Please copy out the items, word for word, from the line with "Given: Open the three-dot more options menu" to the line with "Looking at the screenshot, I should (430, 82).", both included.

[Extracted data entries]
====

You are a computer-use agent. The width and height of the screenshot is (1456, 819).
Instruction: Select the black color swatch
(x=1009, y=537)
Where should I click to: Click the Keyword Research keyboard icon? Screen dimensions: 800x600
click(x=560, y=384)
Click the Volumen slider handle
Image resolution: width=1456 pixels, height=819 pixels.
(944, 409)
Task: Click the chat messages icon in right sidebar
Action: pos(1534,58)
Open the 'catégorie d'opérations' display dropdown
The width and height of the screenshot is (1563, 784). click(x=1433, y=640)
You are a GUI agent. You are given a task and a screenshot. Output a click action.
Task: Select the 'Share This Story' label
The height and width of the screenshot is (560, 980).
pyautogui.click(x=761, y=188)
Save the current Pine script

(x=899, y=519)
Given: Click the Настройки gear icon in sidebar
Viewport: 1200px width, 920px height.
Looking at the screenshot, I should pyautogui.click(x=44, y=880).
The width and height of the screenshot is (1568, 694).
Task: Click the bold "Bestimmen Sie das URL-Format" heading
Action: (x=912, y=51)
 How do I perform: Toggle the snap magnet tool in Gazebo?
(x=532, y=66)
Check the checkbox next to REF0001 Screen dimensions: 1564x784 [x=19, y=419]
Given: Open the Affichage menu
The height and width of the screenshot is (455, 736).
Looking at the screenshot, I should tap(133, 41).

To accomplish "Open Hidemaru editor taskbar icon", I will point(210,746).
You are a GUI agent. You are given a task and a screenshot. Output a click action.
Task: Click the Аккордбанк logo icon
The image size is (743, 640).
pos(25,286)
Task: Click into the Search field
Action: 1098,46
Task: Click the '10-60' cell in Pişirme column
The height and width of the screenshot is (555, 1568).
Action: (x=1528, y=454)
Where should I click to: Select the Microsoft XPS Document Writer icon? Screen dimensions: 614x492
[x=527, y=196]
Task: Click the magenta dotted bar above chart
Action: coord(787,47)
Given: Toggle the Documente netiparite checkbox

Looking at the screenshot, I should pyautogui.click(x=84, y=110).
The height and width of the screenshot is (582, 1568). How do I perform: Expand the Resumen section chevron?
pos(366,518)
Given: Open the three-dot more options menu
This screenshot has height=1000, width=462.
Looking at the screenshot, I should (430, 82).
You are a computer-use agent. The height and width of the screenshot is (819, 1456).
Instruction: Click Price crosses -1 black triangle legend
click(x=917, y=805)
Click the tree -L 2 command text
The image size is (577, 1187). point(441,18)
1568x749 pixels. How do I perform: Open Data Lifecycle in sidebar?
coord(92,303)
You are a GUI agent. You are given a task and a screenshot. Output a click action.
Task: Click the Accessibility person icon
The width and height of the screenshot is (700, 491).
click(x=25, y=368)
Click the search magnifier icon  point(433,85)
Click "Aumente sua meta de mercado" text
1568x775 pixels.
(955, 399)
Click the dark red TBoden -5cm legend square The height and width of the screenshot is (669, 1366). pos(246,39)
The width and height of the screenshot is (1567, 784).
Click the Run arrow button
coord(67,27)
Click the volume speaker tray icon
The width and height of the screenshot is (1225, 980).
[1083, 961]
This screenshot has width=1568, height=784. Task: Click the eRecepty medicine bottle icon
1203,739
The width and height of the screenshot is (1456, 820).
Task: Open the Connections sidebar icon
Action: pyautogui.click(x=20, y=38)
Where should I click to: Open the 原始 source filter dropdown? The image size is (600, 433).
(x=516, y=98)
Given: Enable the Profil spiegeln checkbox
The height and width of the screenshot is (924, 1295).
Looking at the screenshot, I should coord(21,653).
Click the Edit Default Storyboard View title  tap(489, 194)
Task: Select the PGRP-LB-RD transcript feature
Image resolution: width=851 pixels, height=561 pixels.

====

**Correct answer**
Given: Open the three-dot more options menu
This screenshot has height=1000, width=462.
Looking at the screenshot, I should (430, 82).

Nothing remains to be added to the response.